» Written instruction:
Rewrite every line of the rows below as one numbered list, leaving out the blank lines.

» Data for the task:
|---|

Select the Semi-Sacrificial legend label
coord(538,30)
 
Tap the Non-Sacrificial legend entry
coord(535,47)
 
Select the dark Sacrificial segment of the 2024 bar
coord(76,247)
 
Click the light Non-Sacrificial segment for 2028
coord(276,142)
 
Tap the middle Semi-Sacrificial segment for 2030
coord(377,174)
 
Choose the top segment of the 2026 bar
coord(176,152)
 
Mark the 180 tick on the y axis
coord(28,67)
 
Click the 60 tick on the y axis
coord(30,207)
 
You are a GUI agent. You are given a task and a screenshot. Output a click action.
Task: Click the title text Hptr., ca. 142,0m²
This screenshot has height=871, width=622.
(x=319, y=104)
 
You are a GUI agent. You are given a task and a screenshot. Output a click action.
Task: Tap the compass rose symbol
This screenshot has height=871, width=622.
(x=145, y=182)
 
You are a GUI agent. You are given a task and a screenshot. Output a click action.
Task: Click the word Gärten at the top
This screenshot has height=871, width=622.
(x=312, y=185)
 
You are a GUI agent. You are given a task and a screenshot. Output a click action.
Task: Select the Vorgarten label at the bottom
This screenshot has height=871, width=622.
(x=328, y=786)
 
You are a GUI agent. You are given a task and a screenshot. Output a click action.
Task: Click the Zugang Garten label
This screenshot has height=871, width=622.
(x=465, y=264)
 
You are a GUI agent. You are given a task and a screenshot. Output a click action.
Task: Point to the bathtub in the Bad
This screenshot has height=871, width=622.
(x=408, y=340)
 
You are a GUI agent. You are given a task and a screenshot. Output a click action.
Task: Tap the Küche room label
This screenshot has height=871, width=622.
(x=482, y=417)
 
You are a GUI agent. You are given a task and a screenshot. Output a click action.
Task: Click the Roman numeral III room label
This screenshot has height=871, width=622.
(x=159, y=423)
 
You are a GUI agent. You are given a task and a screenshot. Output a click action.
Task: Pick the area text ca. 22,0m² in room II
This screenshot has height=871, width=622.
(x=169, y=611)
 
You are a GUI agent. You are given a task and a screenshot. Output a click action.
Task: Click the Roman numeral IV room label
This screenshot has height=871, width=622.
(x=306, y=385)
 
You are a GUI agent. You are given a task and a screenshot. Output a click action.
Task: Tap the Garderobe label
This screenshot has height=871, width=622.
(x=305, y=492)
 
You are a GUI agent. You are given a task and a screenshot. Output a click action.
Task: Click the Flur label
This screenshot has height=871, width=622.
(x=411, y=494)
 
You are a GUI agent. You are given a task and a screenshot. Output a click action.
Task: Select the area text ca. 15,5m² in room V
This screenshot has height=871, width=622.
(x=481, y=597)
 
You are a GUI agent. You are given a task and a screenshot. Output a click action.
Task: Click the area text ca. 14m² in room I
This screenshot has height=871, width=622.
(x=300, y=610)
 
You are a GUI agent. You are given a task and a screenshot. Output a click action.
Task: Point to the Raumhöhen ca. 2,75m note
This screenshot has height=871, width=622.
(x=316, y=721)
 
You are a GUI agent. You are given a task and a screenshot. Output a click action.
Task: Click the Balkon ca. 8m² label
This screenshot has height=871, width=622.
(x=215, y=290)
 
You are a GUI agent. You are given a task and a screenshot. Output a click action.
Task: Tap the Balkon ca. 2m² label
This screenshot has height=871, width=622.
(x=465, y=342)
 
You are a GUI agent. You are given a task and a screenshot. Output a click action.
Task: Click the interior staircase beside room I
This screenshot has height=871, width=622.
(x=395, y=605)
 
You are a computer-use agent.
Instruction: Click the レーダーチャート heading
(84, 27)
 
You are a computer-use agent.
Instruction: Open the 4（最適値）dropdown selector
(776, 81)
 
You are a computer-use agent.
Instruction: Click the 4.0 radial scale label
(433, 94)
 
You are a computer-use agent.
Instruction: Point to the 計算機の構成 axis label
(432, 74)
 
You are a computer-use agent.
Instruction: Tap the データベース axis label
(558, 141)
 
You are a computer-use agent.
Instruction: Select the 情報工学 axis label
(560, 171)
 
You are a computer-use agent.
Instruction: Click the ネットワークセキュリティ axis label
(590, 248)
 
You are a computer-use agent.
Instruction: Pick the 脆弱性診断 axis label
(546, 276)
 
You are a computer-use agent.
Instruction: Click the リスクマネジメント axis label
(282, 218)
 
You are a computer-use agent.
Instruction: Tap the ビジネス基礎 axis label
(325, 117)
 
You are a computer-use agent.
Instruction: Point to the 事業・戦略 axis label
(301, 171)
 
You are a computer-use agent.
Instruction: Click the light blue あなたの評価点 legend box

|---|

» In response:
1. Select the Semi-Sacrificial legend label
2. coord(538,30)
3. Tap the Non-Sacrificial legend entry
4. coord(535,47)
5. Select the dark Sacrificial segment of the 2024 bar
6. coord(76,247)
7. Click the light Non-Sacrificial segment for 2028
8. coord(276,142)
9. Tap the middle Semi-Sacrificial segment for 2030
10. coord(377,174)
11. Choose the top segment of the 2026 bar
12. coord(176,152)
13. Mark the 180 tick on the y axis
14. coord(28,67)
15. Click the 60 tick on the y axis
16. coord(30,207)
17. You are a GUI agent. You are given a task and a screenshot. Output a click action.
18. Task: Click the title text Hptr., ca. 142,0m²
19. This screenshot has height=871, width=622.
20. (x=319, y=104)
21. You are a GUI agent. You are given a task and a screenshot. Output a click action.
22. Task: Tap the compass rose symbol
23. This screenshot has height=871, width=622.
24. (x=145, y=182)
25. You are a GUI agent. You are given a task and a screenshot. Output a click action.
26. Task: Click the word Gärten at the top
27. This screenshot has height=871, width=622.
28. (x=312, y=185)
29. You are a GUI agent. You are given a task and a screenshot. Output a click action.
30. Task: Select the Vorgarten label at the bottom
31. This screenshot has height=871, width=622.
32. (x=328, y=786)
33. You are a GUI agent. You are given a task and a screenshot. Output a click action.
34. Task: Click the Zugang Garten label
35. This screenshot has height=871, width=622.
36. (x=465, y=264)
37. You are a GUI agent. You are given a task and a screenshot. Output a click action.
38. Task: Point to the bathtub in the Bad
39. This screenshot has height=871, width=622.
40. (x=408, y=340)
41. You are a GUI agent. You are given a task and a screenshot. Output a click action.
42. Task: Tap the Küche room label
43. This screenshot has height=871, width=622.
44. (x=482, y=417)
45. You are a GUI agent. You are given a task and a screenshot. Output a click action.
46. Task: Click the Roman numeral III room label
47. This screenshot has height=871, width=622.
48. (x=159, y=423)
49. You are a GUI agent. You are given a task and a screenshot. Output a click action.
50. Task: Pick the area text ca. 22,0m² in room II
51. This screenshot has height=871, width=622.
52. (x=169, y=611)
53. You are a GUI agent. You are given a task and a screenshot. Output a click action.
54. Task: Click the Roman numeral IV room label
55. This screenshot has height=871, width=622.
56. (x=306, y=385)
57. You are a GUI agent. You are given a task and a screenshot. Output a click action.
58. Task: Tap the Garderobe label
59. This screenshot has height=871, width=622.
60. (x=305, y=492)
61. You are a GUI agent. You are given a task and a screenshot. Output a click action.
62. Task: Click the Flur label
63. This screenshot has height=871, width=622.
64. (x=411, y=494)
65. You are a GUI agent. You are given a task and a screenshot. Output a click action.
66. Task: Select the area text ca. 15,5m² in room V
67. This screenshot has height=871, width=622.
68. (x=481, y=597)
69. You are a GUI agent. You are given a task and a screenshot. Output a click action.
70. Task: Click the area text ca. 14m² in room I
71. This screenshot has height=871, width=622.
72. (x=300, y=610)
73. You are a GUI agent. You are given a task and a screenshot. Output a click action.
74. Task: Point to the Raumhöhen ca. 2,75m note
75. This screenshot has height=871, width=622.
76. (x=316, y=721)
77. You are a GUI agent. You are given a task and a screenshot. Output a click action.
78. Task: Click the Balkon ca. 8m² label
79. This screenshot has height=871, width=622.
80. (x=215, y=290)
81. You are a GUI agent. You are given a task and a screenshot. Output a click action.
82. Task: Tap the Balkon ca. 2m² label
83. This screenshot has height=871, width=622.
84. (x=465, y=342)
85. You are a GUI agent. You are given a task and a screenshot. Output a click action.
86. Task: Click the interior staircase beside room I
87. This screenshot has height=871, width=622.
88. (x=395, y=605)
89. You are a computer-use agent.
90. Instruction: Click the レーダーチャート heading
91. (84, 27)
92. You are a computer-use agent.
93. Instruction: Open the 4（最適値）dropdown selector
94. (776, 81)
95. You are a computer-use agent.
96. Instruction: Click the 4.0 radial scale label
97. (433, 94)
98. You are a computer-use agent.
99. Instruction: Point to the 計算機の構成 axis label
100. (432, 74)
101. You are a computer-use agent.
102. Instruction: Tap the データベース axis label
103. (558, 141)
104. You are a computer-use agent.
105. Instruction: Select the 情報工学 axis label
106. (560, 171)
107. You are a computer-use agent.
108. Instruction: Click the ネットワークセキュリティ axis label
109. (590, 248)
110. You are a computer-use agent.
111. Instruction: Pick the 脆弱性診断 axis label
112. (546, 276)
113. You are a computer-use agent.
114. Instruction: Click the リスクマネジメント axis label
115. (282, 218)
116. You are a computer-use agent.
117. Instruction: Tap the ビジネス基礎 axis label
118. (325, 117)
119. You are a computer-use agent.
120. Instruction: Point to the 事業・戦略 axis label
121. (301, 171)
122. You are a computer-use agent.
123. Instruction: Click the light blue あなたの評価点 legend box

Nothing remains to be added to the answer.